# Logic and view separation but the view is generated by the logic

We are working on a simple turn-based card game. We would like to implement it using a design which let us create additional "monsters" and "events" later on (so the code should be flexible).

Also, we would like to separate the actual logic (who does what) from the presentation (view/rendering) so we could write a different renderer whenever we want (Unity, WPF, etc.)

This game is already playable on paper (we have a table, figures, cards, etc.) but we would like to speed up some things (for example the battle). And this would be a learning project. This is the reason why we would like to implement it in a nice way (instead of just "hacking" things together).

The main concept of the MVC pattern is to have the model, controller and view separated. In a fully-separated design the view can display the model by asking the controller to give some data. The view can also ask the controller to modify the model based on its input. However the controller has no knowledge about the view.

Our problem is that we would like to "generate the view" based on the "controller" (action). This might sound a little wierd but let me give you some examples:

In this game we have some special "event cards" and these are doing different things when the player meets with them. For example the "Wise" gives the player x gold based on a roll OR it gives the player his treasure if he has any. Since we are not storing the actual map in this program (we are playing on a physical table) the GM (Game Master) must choose the operation based on the current state of the game. This means that when the GM selects the "Wise" there should be two buttons, like "Give treasure" and "Give gold". This is when the controller/model/action defines the view.

Something like this:

1. GM selects the player
2. The player makes some action in real-life
3. When the player enters a zone where an "event card" can be found, the GM selects the right "event card" on his tablet (for example)
4. Then the selected event card defines the possible actions which defines the view (since the GM has to press some buttons)

It is not important that if we are generating the view (using a layout and filling it with text and buttons) or if we are creating the views by hand. The main problem is that we don't know how to "glue" them together. When the GM selects an event card, which view should we generate? Which button should execute which action? Sometimes a specific action requires another view to be shown. This seems like a hard coupling between the logic and the view.

Here is a mini code-snippet (note this is not the actual code, it's just an example).

interface IEventCard
{
void Selected();
}

class Wise : IEventCard
{
void Selected()
{
}
}

class GameManager
{
IList<IEventCard> cards;

void Initialize()
{
// create cards
cards = new List<IEventCard>();
// ...
}

// called from the UI
void Select(int id)
{
IEventCard card = cards[id];
card.Selected();

// it should open a view
// the view should be populated with:
// - the name and description of the event card
// - buttons that execute the corresponding action
// some of these actions should open another views
// for example the "give treasure" action should open the "inventory screen" which lets the GM select the item
// or the "give gold" action should open a "roll the dice" window first to determine how much gold the player should get
// etc.
}
}


Sorry if it's hard to understand my description, I've tried to explain things as short as possible. We would appreciate if you could give us some tips, preferable some code snippets.

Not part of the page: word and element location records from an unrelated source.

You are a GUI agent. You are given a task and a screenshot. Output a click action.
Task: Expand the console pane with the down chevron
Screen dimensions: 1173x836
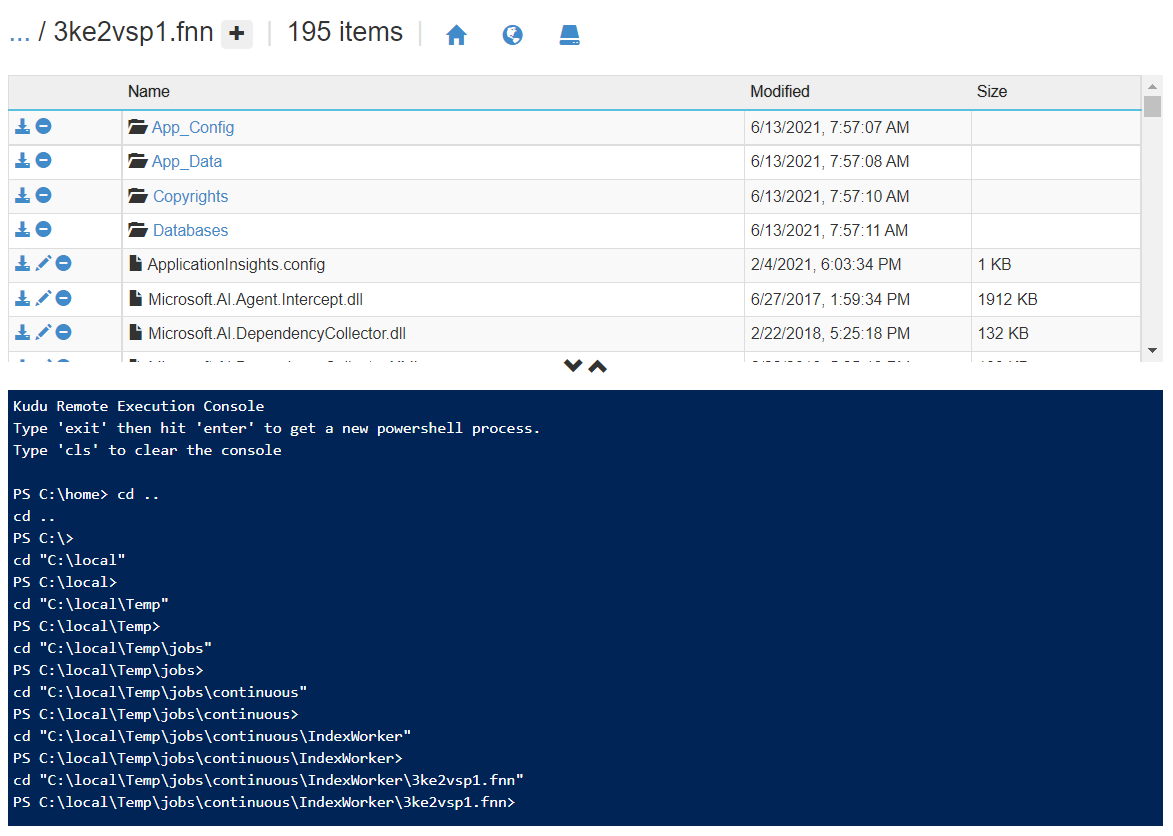pos(573,366)
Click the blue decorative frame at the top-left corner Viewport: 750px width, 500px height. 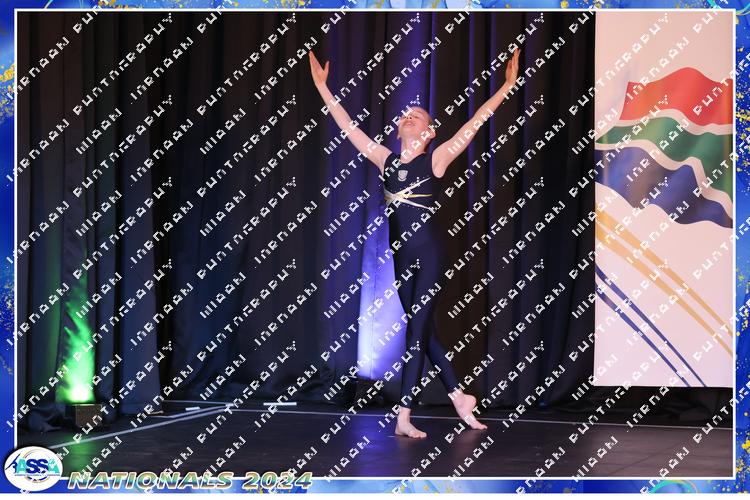(8, 8)
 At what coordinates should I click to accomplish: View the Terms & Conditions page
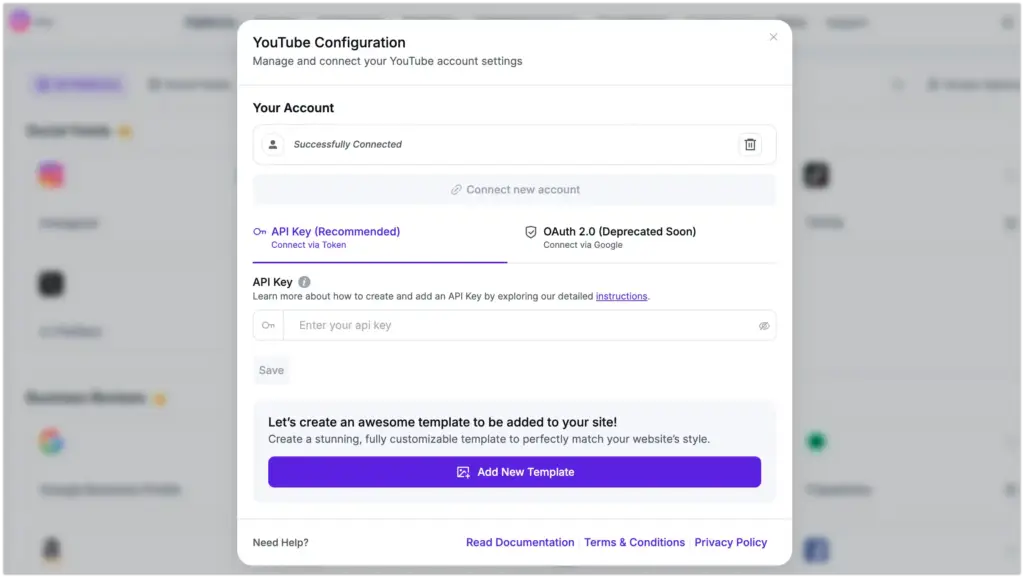coord(634,542)
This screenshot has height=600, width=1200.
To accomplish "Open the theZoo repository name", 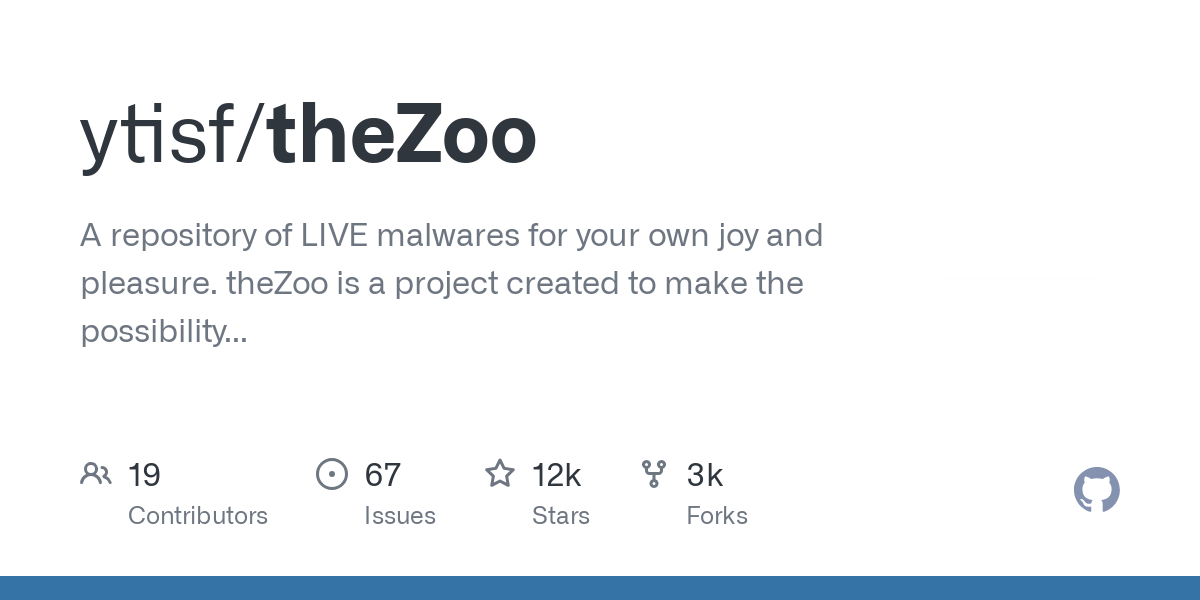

• I would advise you to move focus away from separating "logic" from "view". Instead focus on separating the game/domain logic from the view logic. The game logic should not need to know about the viewlogic, but the view logic knows about the game. If an action should change the view, this is entirely view logic and we should not need to tell the game logic about it. If something happens in the game logic that should trigger something in the view, you should use events, messages or polymorphism. – David Aug 2 '17 at 13:07
• Also, everyone likes Uncle Bob: youtu.be/Nsjsiz2A9mg?t=31m44s – David Aug 2 '17 at 13:21
• It sounds like an MVVM pattern where the ViewModel is basically the "view logic" you have mentioned. The harder part is when the logic triggers something in the view. Or not something IN the view but ANOTHER view. Another example is the battle with special monsters. The battle is basically a turn-based roll-the-dice battle (the higher value wins the trade and damages the other). However there are some special monsters that have to do some special actions based on different conditions. For example the player must roll the dice ("try its luck") if the Vampire rolls double 5 – csisy Aug 2 '17 at 13:44
• Well you could also use the model view presenter, where the presenter is concidered view logic and contains all code that generates the view. The importance is to sepearate the view code from the game code. If a view need to talk to another view thats fine. Either use a simple reference. Or if what should change concerns the model (game logic) aswell: change the model and let them talk indirectly by subscribing to model changes/events that happen in the game code. – David Aug 2 '17 at 13:53

I think that your IEventCard should implement a method for the button amount, the button text and the card text which should help generate the view.
To make it more friendly in the future you could also add a heuristic to the card which makes it trigger when it is most appropriate. That way your controller knows nothing about the actual cards and just selects the appropriate action. If I implemented this I would have a method like EventLikelyHood which I would call when an event card is needed I would then pass all the possible things that affect what card should be picked as parameters or even better as a structure that contains all the variables (so that you don't have to amend existing cards everyone you need to add something). So say your players enter an event zone the controller would cycle though all cards and get a number for the likelihood that the event would happen and store them or keep a record of which card currently has the highest chance. When all cards have been tested you execute the highest card.